SonMiko hat gesagt.:


> Eine Art toggle oder sowas?


 Jo, soetwas gibt es, 

toggle()


----------



## rd4eva (26. August 2010)

> Vielleicht kann ich auch rückfragen ob die besagten Elemente ein oder ausgeblendet sind und dementsprechend die Gegenfunktion hide oder show durchlaufen lassen?



Das geht aber auch:


```
var a = $(this).parent().nextAll();
    $.each(a,function(index, Element){
        if($(Element).is(':hidden')){
            $(Element).show();
        }else{
            $(Element).hide();
        }
    });
```


----------



## Sven Mintel (26. August 2010)

Das brauch man garnicht, diese Fallunterscheidung, ob das Element sichtbar ist oder nicht, liefert toggle() von Hause aus(sofern es nicht 2 Funktionen als Parameter übergeben bekommt) 


```
<script src="http://code.jquery.com/jquery-latest.min.js"></script>

<div class="space"><div class="head">Ueberschrift</div></div>
<div class="space"><div class="content">INHALT1</div></div>
<div class="space" style="display:none"><div class="content">INHALT2</div></div>
<div class="space"><div class="content">INHALT3</div></div>
<div class="space" style="display:none"><div class="content">INHALT4</div></div>
<div class="space"><div class="content">INHALT5</div></div>  

<script type="text/javascript">
<!--
$('div.head').parent(".space").click(function(){$(this).nextAll(".space").toggle(1500);});
//-->
</script>
```


----------



## rd4eva (26. August 2010)

> Das brauch man garnicht, diese Fallunterscheidung, ob das Element sichtbar ist oder nicht, liefert toggle() von Hause aus(sofern es nicht 2 Funktionen als Parameter übergeben bekommt)

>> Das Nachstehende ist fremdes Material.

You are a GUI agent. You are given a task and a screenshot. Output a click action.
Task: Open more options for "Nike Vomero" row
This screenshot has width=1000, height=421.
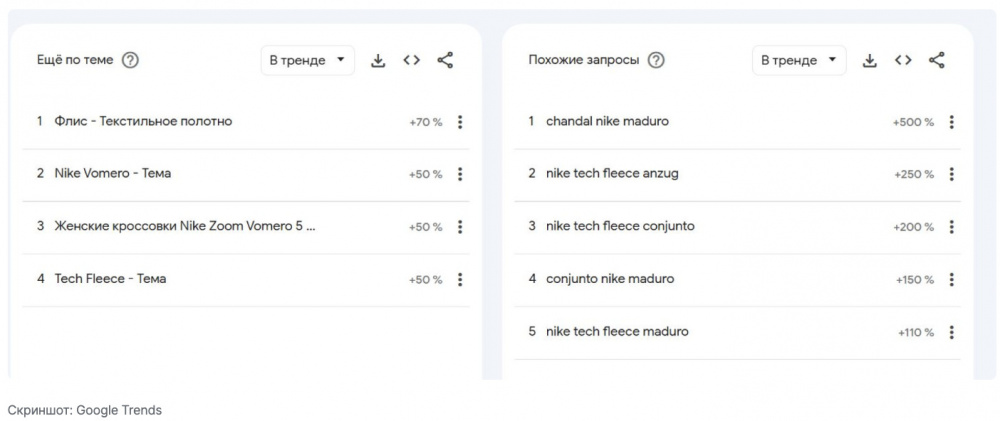pyautogui.click(x=460, y=174)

Weiss ich doch Sven. War mehr ein Spässle als eine sinnvolle Alternative. Aber wer weiss vielleicht schreibt er ja gern und viel


----------



## Sven Mintel (26. August 2010)

Naja, deine Variante bietet schliesslich auch gleich den Ansatz für weitere Effekte als hide() und show(), falls erwünscht


----------



## SonMiko (26. August 2010)

Danke euch beiden:
Zum einen weiss ich nun dass ich den Animationszustand abfragen kann und mit toggle zwischen Funktionen umschalten kann...
Genial!

Danke


----------